What is expected:
Copy out once more, exactly, the line with "You are a computer-use agent." and all the lines after it, up to the last line of the data.

::: Data

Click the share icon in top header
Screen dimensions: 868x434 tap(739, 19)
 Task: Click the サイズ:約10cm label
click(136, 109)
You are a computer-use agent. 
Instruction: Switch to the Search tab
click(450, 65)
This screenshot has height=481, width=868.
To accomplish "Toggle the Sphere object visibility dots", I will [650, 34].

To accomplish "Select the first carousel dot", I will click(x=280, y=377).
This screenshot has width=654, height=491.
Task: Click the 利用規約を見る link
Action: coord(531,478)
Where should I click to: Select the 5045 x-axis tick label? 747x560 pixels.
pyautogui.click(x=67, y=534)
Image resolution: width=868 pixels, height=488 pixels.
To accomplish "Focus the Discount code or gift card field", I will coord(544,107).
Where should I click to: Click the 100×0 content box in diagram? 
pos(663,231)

::::::

Exercise response:
You are a computer-use agent. 
Instruction: Switch to the Search tab
click(450, 65)
This screenshot has height=481, width=868.
To accomplish "Toggle the Sphere object visibility dots", I will [650, 34].

To accomplish "Select the first carousel dot", I will click(x=280, y=377).
This screenshot has width=654, height=491.
Task: Click the 利用規約を見る link
Action: coord(531,478)
Where should I click to: Select the 5045 x-axis tick label? 747x560 pixels.
pyautogui.click(x=67, y=534)
Image resolution: width=868 pixels, height=488 pixels.
To accomplish "Focus the Discount code or gift card field", I will coord(544,107).
Where should I click to: Click the 100×0 content box in diagram? 
pos(663,231)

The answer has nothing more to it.